Rook v1.1: Ceph CSI, Bucket Provisioning, External Clusters, and much more!

tnielsen

We are excited to announce a number of significant features and improvements for the Ceph operator for Kubernetes in Rook v1.1.

Major themes

  • CSI driver ready for production
  • Dynamic bucket provisioning for object storage
  • Connections to an external Ceph cluster
  • Configuration of Mons and OSDs on top of dynamic underlying storage
  • Enablement of Ceph manager modules from the cluster CR
  • Upgrade and maintenance improvements
  • OSD configuration improvements
  • Placement improvements

CSI Driver

The CSI driver is ready for prime time! Now you can take full advantage of dynamic provisioning with the Ceph-CSI driver including:

  • Dynamic provisioning for RBD (RWO access)
  • Dynamic provisioning for CephFS (RWX access)

Rook now enables the CSI driver by default for both new and upgraded clusters. We encourage you to create a new storage class pointing to the CSI provisioner and create all new volumes based on CSI.

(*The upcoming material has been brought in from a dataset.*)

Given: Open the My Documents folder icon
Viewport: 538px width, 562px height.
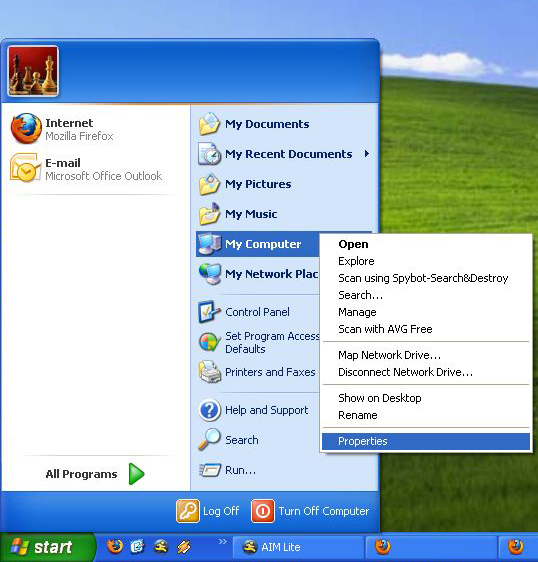Looking at the screenshot, I should (209, 124).
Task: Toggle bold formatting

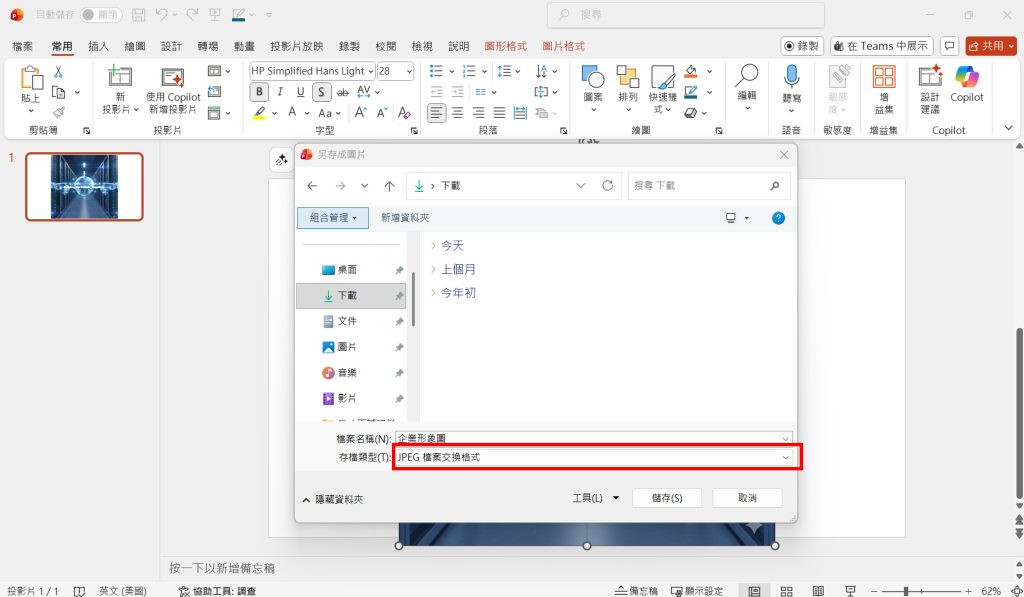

Snapshots of RBD volumes are also available. The snapshot API defined by the CSI interface is still in alpha state so you will need to enable a feature gate to test out this feature.

For the full list of CSI features and their status, see the Ceph-CSI Github repo.

CSI Driver vs Flex Driver

The FlexVolume driver is taking a back seat to the CSI driver. All future development is being focused on the CSI driver. While the flex driver is still fully supported, we invite you to start this transition now.

After you upgrade from v1.0, the flex driver will continue to run to ensure your volumes keep on running. At some point in the future the FlexVolume driver will be deprecated and we will ensure your volumes have a smooth path forward.

One reason you would still need to use the flex driver is if you are running K8s 1.12 or earlier. The CSI interface was only declared stable starting in K8s 1.13, therefore, we cannot support the CSI driver on older versions of Kubernetes.

If you are still using the flex driver, a new feature to take advantage of in this release is the ability to resize volumes. Yes, you heard it right! You can now resize volumes.

Bucket Provisioning

Have you ever wondered why object storage wasn't available as a PVC? Object storage has always been treated differently by Kubernetes. Now we have solved this challenge and brought this pattern of dynamic provisioning to buckets in your Ceph object store.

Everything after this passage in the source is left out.